Just as abruptly, the shrill laughter changed into the tears she had sworn she would no longer shed. A huge, shattering sob robbed her of breath and then she saw that she’d not been wrong about the mice in the walls. A trio of them had apparently been hiding and had now decided they had nothing to fear from her. They made a bold dash across the floor heading straight for Gemma as if to chase her out—and they did.

She ran for the back door, shoving it open and practically falling forward. She caught herself just in time, taking a few stumbling steps before she righted herself, and then let out a gasp of surprise.

Where the inside had been filthy and musty, the world in the back garden was alive with the magical force of a rushing stream. The air danced with the sound of it.

The last time Gemma had been here, she’d been too worried to notice or appreciate the water. Her head had been full of doubts about her husband, and the good expanse of lawn leading to the bank of the stream had been lined with makeshift tables in preparation for the next day’s lecture. She’d not even registered the music of the water racing over rocks.

It hit her with full force now.

And everything growing around the stream promised it was ready to spring to life. Buds were already appearing on some of the trees and there was the scent of rich earth and promise.

Here was a safe place for a weary soul. In fact, two worn wooden chairs had been pulled over to the stream as if friends had shared a confidence here.

Oh, how she wished she had known during her first visit what she did now. Then she would never have left Maidenshop for London but would have taken shelter here with her uncle. She would have gardened, creating beds that would rival the ones her gran had boasted—and Andrew might still be alive . . . because he wouldn’t have been alone.

She wouldn’t have been alone, either.

Gemma removed her gloves and knelt. She dug a bit under the grass. The earth was dark and fertile.

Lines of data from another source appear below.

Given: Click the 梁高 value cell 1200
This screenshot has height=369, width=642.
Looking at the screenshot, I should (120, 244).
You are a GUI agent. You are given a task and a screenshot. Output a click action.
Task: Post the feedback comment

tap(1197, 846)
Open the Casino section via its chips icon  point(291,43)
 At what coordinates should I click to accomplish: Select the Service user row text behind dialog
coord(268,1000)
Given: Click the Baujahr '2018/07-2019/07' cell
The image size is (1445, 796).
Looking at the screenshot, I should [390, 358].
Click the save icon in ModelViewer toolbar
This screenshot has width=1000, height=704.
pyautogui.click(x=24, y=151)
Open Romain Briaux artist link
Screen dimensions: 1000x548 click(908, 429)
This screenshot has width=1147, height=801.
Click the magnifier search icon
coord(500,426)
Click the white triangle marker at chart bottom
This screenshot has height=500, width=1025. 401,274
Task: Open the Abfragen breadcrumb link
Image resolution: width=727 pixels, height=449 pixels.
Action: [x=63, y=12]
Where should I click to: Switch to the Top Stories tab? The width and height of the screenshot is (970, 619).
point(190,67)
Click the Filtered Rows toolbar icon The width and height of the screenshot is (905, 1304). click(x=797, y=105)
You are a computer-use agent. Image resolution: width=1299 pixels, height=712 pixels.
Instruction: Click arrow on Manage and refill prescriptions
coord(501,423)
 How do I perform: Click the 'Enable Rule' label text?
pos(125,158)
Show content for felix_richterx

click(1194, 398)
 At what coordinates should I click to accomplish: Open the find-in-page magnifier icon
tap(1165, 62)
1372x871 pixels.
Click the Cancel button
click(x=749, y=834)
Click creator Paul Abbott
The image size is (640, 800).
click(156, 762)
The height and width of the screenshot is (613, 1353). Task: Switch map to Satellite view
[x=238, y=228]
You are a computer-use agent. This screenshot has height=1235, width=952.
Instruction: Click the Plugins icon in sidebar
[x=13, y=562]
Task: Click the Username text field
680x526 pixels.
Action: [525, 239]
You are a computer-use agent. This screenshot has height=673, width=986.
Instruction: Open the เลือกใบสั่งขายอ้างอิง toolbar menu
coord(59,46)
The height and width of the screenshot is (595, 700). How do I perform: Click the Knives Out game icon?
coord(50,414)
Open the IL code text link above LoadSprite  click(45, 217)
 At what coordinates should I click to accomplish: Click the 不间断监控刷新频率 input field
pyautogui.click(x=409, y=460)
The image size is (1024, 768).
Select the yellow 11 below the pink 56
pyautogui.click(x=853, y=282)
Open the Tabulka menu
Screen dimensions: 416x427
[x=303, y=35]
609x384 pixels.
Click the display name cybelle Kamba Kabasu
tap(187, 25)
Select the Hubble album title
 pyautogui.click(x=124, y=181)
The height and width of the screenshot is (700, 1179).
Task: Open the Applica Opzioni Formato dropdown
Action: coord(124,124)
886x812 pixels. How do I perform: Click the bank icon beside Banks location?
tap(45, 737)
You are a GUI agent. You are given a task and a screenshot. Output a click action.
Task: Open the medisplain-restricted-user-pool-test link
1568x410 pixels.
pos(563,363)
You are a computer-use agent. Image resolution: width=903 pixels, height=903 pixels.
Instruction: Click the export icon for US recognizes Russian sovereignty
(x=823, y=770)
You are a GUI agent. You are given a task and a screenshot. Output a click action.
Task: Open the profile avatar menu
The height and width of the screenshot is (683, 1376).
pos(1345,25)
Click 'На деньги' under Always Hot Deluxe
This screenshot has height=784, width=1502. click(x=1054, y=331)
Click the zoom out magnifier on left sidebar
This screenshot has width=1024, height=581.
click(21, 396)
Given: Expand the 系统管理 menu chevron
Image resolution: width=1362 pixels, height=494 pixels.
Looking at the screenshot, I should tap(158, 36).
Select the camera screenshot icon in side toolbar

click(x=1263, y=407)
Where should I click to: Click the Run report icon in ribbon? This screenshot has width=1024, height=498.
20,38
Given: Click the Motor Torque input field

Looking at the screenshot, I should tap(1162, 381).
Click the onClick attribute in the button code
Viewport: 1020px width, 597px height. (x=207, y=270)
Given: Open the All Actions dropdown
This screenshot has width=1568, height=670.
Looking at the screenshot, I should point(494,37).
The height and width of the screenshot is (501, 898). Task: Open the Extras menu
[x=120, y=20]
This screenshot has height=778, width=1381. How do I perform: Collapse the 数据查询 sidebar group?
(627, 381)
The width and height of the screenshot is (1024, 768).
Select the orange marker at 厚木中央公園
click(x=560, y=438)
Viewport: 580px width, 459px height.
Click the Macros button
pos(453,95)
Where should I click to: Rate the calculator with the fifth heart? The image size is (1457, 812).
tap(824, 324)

She flattened her hand upon it as if she could feel a heartbeat, something she had watched her gran do many a time.

Her mind’s eye began to transform the expanse of lawn into a lovely garden full of herbs and flowers, the ones her gran had taught her to blend into healing potions as was the way of the MacMhuirichs.

What is mine is yours.

That is what Andrew had written, a promise he’d made, and she was going to accept him at his word.

She’d not been wrong to come here. He wanted her to have The Garland. She could feel it in her bones . . . and she began to see a vision of what The Garland could be. Over there would be the bed of coneflowers and chamomile. By the door would be the kitchen herbs, the lettuces, the carrots, and peas. She’d have them climbing up a trellis so that all she had to do was reach out the back door to snap off a few for her supper.